_Exercise objective_:
Copy every item below back out word for word, keeping each line unchanged.
────────────────────
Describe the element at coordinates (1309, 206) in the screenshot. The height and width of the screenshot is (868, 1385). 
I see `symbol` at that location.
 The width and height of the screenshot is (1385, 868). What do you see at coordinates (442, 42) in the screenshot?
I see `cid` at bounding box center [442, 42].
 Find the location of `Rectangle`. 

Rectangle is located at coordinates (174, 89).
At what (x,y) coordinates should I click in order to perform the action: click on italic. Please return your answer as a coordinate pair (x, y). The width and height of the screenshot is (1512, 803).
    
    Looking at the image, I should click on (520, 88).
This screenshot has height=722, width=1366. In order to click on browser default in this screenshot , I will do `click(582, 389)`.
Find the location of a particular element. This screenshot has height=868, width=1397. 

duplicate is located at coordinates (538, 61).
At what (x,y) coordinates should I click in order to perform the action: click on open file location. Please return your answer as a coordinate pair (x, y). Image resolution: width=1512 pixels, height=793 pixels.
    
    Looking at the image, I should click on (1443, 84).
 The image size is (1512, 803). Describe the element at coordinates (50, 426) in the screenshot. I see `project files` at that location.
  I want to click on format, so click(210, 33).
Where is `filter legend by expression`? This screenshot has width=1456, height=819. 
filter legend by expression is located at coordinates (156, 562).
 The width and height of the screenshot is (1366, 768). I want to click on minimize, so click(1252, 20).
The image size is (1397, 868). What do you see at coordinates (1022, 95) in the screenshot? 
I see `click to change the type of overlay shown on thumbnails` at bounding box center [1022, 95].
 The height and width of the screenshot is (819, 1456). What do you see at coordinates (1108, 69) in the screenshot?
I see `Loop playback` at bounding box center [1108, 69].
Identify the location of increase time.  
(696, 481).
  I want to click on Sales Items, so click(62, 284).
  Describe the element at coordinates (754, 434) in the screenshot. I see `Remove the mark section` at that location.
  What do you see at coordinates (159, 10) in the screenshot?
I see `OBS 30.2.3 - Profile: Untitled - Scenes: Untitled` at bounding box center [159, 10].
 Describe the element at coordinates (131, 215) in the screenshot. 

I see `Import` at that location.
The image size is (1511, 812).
────────────────────
_Written response_:
Describe the element at coordinates (1309, 206) in the screenshot. The height and width of the screenshot is (868, 1385). 
I see `symbol` at that location.
 The width and height of the screenshot is (1385, 868). What do you see at coordinates (442, 42) in the screenshot?
I see `cid` at bounding box center [442, 42].
 Find the location of `Rectangle`. 

Rectangle is located at coordinates (174, 89).
At what (x,y) coordinates should I click in order to perform the action: click on italic. Please return your answer as a coordinate pair (x, y). The width and height of the screenshot is (1512, 803).
    
    Looking at the image, I should click on (520, 88).
This screenshot has height=722, width=1366. In order to click on browser default in this screenshot , I will do `click(582, 389)`.
Find the location of a particular element. This screenshot has height=868, width=1397. 

duplicate is located at coordinates (538, 61).
At what (x,y) coordinates should I click in order to perform the action: click on open file location. Please return your answer as a coordinate pair (x, y). Image resolution: width=1512 pixels, height=793 pixels.
    
    Looking at the image, I should click on (1443, 84).
 The image size is (1512, 803). Describe the element at coordinates (50, 426) in the screenshot. I see `project files` at that location.
  I want to click on format, so click(210, 33).
Where is `filter legend by expression`? This screenshot has width=1456, height=819. 
filter legend by expression is located at coordinates (156, 562).
 The width and height of the screenshot is (1366, 768). I want to click on minimize, so click(1252, 20).
The image size is (1397, 868). What do you see at coordinates (1022, 95) in the screenshot? 
I see `click to change the type of overlay shown on thumbnails` at bounding box center [1022, 95].
 The height and width of the screenshot is (819, 1456). What do you see at coordinates (1108, 69) in the screenshot?
I see `Loop playback` at bounding box center [1108, 69].
Identify the location of increase time.  
(696, 481).
  I want to click on Sales Items, so click(62, 284).
  Describe the element at coordinates (754, 434) in the screenshot. I see `Remove the mark section` at that location.
  What do you see at coordinates (159, 10) in the screenshot?
I see `OBS 30.2.3 - Profile: Untitled - Scenes: Untitled` at bounding box center [159, 10].
 Describe the element at coordinates (131, 215) in the screenshot. 

I see `Import` at that location.
The image size is (1511, 812).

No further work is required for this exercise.